(Task set)
a - From the COVID-19 sources and updates text, quote the stretch from "Sources and updates, March" through "and low-income families.".
b - In the COVID-19 sources and updates text, what data did the study on teenagers' sleep habits use?
c - Continue the COVID-19 sources and updates text after its last sentence.

(Study text)

Sources and updates, March 19

  • Long-term effects of COVID-19 on kids: The National Academies of Sciences, Engineering, and Medicine (NASEM) recently published a report about how the COVID-19 pandemic has impacted children and families. It includes a variety of health impacts (physical, behavioral, mental), interventions taken by schools and other institutions, access to healthcare coverage, impacts of COVID-related economic policies, and recommendations for addressing this issue in the future. The report’s authors note that, for “almost every outcome” related to health and well-being, COVID-19’s impacts were worse for Black, Hispanic/Latino, Native American, and low-income families.
  • Shorter sleep duration during the pandemic: On a similar topic: the CDC’s Preventing Chronic Disease journal recently published an article about teenagers’ sleep habits during the pandemic. The study used data from the 2021 Adolescent Behaviors and Experiences Survey, a nationally-representative survey of high school students. About three-quarters of students surveyed slept for less than eight hours a night, and students who slept less were more likely to report that doing their schoolwork became more difficult during the pandemic. While shorter sleep was becoming an issue before COVID-19, this study shows how COVID-related stress may have exacerbated the problem.

(The data)
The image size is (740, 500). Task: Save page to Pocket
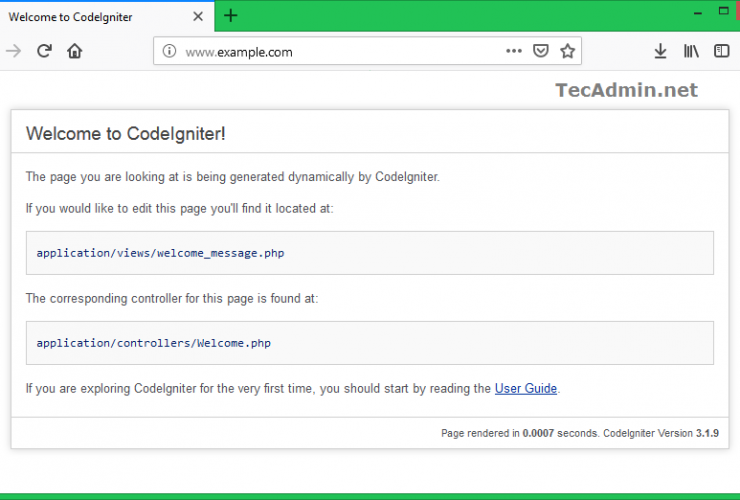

(Results for the exercise)
a -
Sources and updates, March 19

  • Long-term effects of COVID-19 on kids: The National Academies of Sciences, Engineering, and Medicine (NASEM) recently published a report about how the COVID-19 pandemic has impacted children and families. It includes a variety of health impacts (physical, behavioral, mental), interventions taken by schools and other institutions, access to healthcare coverage, impacts of COVID-related economic policies, and recommendations for addressing this issue in the future. The report’s authors note that, for “almost every outcome” related to health and well-being, COVID-19’s impacts were worse for Black, Hispanic/Latino, Native American, and low-income families.

b - Data from the 2021 Adolescent Behaviors and Experiences Survey.

c -
  • Maternal mortality keeps getting worse: This week, the CDC released its most recent, official statistics on maternal mortality in the U.S. The new data reflect deaths in 2021, and show that mortality rates rose to about 33 deaths per 100,000 births, compared to rates closer to 20 per 100,000 births in 2020 and 2019. Mortality rates were more than 2.5 times higher for Black women compared to white women. For more recent data (and additional demographic figures), see this story and GitHub repository from MuckRock, also shared in last week’s newsletter.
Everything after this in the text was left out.